Although there are no Nevada cases expressly interpreting NRCP 63, in Sly v. Sly, 100 Nev. 236, 679 P.2d 1260 (1984), we noted that a new trial is necessary when a trial judge is replaced by a successor judge and the original judge made no competent findings of fact. In Sly, the district court made inconsistent findings regarding the Slys’ community property. Consequently, we reversed the district court’s decision. Because the case was sent to a new judge on remand, we instructed the successor judge to conduct a new trial on all issues pertaining to the Slys’ community property.

Also, under the former FRCP 63, identical to NRCP 63, the federal courts have interpreted the rule to require a new trial if the original trial judge failed to issue findings of fact.4 See Emerson Electric Co. v. General Electric, 846 F.2d 1324, 1325-26, (11th Cir. 1988) (“Courts, however, have read into Rule 63 the negative inference that if the presiding judge in a civil case has yet to issue his findings of fact and conclusions of law, a successor judge must retry the case.”); Townsend v. Gray Line Bus Co., 767 F.2d 11, 17 (1st Cir. 1985) (“If the presiding judge in a civil case dies or becomes disabled before the rendering of a verdict or before the judge issues his findings of fact and conclusions of law, a successor judge must retry the case.”); Thompson v. Sawyer, 678 F.2d 257 (D.C.Cir. 1982) (“If the trial judge in a non-jury trial becomes disabled before filing findings of fact and conclusions of law, a new trial is probably obligatory.”).

As noted above, Judge White made no relevant findings of fact indicating the amount of damages suffered by the Hornwoods. Consequently, when Judge Bongiovanni rendered his decision, he passed judgment on the credibility of witnesses whom he had never seen. We therefore conclude that, under NRCP 63, Judge Bongiovanni erred when he failed to hold an evidentiary hearing. Although Smith’s has raised other contentions on appeal, we conclude that they lack merit. We thus reverse the district court’s *670judgment and remand this case for an evidentiary hearing on the issue of damages.

Mowbray, C. J., Springer, Rose and Young, JJ., and Carnahan, D. J.,5 concur.

In his findings of fact, Judge White merely noted the following: “Testimony from two expert witnesses presented by the Hornwoods placed the decrease in value of the shopping center property after Smith’s moved out at more than $1 million.

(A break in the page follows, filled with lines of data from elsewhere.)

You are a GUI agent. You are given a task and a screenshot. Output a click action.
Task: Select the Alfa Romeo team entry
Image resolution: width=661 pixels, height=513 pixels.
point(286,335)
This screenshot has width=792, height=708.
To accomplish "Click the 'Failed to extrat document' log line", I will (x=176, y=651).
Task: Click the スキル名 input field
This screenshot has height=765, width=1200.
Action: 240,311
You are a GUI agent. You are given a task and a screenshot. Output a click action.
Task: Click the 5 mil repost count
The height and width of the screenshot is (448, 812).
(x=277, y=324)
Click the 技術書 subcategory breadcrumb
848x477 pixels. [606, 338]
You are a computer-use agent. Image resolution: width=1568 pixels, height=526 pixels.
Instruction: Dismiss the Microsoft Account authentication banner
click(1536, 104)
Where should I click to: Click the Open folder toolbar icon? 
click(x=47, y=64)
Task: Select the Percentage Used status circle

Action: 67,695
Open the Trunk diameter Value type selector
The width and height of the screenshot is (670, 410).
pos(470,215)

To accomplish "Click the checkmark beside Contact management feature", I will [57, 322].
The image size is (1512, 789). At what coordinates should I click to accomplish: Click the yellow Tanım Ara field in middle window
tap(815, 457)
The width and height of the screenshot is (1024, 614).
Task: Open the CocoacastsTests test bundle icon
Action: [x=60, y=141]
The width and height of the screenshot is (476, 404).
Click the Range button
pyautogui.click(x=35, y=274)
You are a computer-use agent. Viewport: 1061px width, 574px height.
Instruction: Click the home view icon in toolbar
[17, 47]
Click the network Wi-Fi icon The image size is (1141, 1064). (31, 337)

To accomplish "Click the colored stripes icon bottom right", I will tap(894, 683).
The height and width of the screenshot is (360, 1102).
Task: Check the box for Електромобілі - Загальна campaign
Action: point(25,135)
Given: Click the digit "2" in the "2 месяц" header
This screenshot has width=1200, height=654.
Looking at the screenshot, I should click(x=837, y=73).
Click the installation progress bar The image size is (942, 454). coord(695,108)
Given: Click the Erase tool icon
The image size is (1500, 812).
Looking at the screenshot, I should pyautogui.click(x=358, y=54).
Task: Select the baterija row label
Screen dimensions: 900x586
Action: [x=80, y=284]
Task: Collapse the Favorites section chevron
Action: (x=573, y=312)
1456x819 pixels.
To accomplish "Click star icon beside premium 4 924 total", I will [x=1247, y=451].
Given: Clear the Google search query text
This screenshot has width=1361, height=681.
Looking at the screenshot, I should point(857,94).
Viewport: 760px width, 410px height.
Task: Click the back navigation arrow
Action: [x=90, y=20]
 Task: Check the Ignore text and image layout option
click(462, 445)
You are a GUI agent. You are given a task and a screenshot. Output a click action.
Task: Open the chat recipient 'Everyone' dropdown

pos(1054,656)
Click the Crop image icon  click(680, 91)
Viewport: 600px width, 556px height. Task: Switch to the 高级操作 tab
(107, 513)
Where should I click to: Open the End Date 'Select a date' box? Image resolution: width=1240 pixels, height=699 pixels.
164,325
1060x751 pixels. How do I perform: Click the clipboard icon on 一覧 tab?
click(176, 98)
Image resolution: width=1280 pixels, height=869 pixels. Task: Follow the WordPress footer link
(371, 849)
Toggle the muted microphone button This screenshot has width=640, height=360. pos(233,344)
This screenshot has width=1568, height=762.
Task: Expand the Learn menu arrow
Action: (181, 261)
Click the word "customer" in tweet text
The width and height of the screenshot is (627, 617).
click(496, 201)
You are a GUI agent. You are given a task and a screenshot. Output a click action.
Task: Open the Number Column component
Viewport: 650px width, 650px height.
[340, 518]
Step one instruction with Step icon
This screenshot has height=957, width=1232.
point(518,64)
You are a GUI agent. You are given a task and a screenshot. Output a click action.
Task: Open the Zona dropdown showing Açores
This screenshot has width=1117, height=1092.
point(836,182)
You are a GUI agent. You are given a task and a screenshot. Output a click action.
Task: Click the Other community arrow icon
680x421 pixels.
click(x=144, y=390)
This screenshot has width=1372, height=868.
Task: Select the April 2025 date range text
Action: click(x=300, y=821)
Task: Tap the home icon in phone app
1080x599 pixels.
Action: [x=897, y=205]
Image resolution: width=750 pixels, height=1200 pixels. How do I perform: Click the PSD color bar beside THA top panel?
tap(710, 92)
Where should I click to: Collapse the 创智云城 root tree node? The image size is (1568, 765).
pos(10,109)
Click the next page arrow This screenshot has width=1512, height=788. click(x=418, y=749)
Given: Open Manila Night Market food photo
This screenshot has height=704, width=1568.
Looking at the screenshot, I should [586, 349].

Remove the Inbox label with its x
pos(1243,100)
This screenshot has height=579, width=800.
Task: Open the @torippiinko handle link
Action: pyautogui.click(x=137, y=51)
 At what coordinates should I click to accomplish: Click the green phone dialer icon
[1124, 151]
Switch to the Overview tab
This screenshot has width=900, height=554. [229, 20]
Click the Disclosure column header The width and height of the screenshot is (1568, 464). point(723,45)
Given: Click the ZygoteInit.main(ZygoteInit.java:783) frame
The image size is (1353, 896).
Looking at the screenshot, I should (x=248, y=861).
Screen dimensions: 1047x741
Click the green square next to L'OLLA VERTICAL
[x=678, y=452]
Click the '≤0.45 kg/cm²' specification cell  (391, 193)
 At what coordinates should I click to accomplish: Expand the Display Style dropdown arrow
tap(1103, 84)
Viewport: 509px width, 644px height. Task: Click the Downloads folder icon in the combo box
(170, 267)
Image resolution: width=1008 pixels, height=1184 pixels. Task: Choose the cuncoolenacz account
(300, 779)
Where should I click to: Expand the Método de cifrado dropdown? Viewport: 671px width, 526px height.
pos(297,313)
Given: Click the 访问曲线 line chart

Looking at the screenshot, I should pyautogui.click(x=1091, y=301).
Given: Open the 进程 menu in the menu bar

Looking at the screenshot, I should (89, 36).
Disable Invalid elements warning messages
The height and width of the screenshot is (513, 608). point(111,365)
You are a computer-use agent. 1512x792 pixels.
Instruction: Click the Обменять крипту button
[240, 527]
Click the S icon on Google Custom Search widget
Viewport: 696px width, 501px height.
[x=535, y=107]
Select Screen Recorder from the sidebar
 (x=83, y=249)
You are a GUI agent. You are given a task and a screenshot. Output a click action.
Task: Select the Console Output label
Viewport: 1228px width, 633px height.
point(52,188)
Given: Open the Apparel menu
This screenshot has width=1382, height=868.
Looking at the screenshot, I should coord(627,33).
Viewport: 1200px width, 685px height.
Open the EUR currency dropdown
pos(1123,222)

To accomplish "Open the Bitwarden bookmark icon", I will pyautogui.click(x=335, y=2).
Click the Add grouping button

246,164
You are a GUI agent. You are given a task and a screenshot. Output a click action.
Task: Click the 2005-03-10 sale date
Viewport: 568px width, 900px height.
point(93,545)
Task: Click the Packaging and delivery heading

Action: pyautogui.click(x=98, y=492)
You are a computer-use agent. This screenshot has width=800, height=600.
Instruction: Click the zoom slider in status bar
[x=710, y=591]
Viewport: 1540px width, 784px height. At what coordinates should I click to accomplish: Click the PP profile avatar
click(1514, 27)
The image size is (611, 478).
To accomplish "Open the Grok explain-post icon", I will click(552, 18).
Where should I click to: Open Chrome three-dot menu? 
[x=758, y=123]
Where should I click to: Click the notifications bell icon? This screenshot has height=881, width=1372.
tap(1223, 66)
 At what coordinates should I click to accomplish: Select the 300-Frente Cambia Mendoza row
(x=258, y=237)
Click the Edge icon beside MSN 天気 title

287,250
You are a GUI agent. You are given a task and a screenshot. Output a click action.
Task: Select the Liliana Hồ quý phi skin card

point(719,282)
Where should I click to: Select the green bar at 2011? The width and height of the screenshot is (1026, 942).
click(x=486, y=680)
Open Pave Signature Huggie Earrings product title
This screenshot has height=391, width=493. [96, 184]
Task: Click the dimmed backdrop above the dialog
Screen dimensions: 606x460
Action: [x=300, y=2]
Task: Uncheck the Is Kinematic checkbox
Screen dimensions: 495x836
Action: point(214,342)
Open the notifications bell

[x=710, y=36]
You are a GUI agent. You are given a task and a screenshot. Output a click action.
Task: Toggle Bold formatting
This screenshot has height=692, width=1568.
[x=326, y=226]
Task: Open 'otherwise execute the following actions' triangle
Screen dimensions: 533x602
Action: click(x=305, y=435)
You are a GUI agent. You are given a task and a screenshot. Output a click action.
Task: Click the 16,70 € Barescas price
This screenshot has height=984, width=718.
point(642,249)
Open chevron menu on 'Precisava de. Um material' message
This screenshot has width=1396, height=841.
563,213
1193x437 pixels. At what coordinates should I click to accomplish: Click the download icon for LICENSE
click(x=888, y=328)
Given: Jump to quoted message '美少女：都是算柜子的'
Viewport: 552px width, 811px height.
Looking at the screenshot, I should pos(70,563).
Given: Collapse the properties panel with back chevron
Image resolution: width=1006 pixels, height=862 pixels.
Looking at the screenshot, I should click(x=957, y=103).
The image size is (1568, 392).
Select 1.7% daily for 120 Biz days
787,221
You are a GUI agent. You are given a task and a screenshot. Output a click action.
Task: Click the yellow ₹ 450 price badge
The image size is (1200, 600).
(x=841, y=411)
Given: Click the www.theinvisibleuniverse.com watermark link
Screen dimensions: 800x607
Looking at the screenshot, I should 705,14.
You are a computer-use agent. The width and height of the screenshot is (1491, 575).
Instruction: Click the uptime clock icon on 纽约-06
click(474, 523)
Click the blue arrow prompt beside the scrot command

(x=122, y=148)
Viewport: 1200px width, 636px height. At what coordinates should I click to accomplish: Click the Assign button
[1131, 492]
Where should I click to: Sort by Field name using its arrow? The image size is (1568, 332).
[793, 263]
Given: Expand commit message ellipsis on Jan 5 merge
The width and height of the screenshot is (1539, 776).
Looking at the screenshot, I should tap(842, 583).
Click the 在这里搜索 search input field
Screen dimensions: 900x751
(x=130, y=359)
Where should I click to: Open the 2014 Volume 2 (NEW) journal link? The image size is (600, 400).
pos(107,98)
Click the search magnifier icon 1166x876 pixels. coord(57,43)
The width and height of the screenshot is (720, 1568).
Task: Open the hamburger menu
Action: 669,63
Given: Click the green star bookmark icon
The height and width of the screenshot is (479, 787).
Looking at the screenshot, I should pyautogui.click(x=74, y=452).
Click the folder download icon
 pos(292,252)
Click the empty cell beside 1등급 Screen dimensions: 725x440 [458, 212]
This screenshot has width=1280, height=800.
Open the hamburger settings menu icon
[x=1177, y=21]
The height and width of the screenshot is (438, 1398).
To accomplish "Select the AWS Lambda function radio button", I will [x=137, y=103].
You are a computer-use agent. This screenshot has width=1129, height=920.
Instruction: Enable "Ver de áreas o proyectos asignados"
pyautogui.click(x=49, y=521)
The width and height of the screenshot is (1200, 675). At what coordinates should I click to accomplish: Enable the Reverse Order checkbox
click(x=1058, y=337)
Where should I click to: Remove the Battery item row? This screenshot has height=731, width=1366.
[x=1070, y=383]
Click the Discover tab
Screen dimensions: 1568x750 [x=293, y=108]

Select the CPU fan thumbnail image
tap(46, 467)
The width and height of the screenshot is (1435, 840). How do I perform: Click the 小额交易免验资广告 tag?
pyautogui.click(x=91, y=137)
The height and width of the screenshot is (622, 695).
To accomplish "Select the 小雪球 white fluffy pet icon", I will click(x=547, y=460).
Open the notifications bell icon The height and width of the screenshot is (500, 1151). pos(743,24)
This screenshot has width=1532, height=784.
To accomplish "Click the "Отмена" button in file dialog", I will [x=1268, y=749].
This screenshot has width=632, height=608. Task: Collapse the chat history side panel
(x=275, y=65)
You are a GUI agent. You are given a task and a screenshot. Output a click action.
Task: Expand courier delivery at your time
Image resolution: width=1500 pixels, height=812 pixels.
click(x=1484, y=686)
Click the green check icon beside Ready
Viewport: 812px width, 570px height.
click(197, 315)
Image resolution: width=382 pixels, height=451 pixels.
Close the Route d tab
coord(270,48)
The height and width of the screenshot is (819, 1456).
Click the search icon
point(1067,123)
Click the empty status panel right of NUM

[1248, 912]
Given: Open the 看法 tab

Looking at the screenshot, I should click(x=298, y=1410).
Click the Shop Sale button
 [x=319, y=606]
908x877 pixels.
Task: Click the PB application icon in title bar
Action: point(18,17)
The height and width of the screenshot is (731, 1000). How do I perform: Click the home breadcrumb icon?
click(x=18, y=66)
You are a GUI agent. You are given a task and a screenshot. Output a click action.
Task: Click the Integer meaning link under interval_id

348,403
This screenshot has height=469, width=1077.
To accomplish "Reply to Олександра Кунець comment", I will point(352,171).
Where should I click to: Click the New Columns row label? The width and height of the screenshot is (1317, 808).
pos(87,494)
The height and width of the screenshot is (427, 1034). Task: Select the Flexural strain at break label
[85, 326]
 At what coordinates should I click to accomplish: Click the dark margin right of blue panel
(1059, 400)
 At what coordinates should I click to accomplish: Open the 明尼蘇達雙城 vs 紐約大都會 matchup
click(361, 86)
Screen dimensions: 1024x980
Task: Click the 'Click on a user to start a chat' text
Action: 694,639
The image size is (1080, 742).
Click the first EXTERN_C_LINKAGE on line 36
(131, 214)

The defense presented expert testimony that the center did not decrease in value after the move out.”

Judge White found that the Hornwood’s had offered no evidence according to the damage formula that the judge erroneously applied.

NRCP 63 states:

If by reason of death, sickness, or other disability, a judge before whom an action has been tried is unable to perform the duties to be performed by the court under these rules after a verdict is returned or findings of fact and conclusions of law are filed, then any other judge regularly sitting in or assigned to the court on which the action was tried may perform those duties; but if such other judge is satisfied that he cannot perform those duties because he did not preside at the trial or for any other reason, he may in his discretion grant a new trial.

In 1991, FRCP 63 was amended; the new federal rule permits a successor judge to proceed without a new trial, even if findings of fact and conclusions of law have not been filed, if that judge certifies familiarity with the record and determines that the case may be completed without prejudice to the parties. The new FRCP 63, however, states that “[i]n a hearing or trial without a jury, the successor judge shall at the request of a party recall any witness whose testimony is material and disputed and who is available to testify again without undue burden.” Hence, even if Nevada had a rule similar to the new federal rule, Judge Bongiovanni would be compelled to re-hear the expert testimony since the evidence was disputed and Smith’s requested a new evidentiary hearing.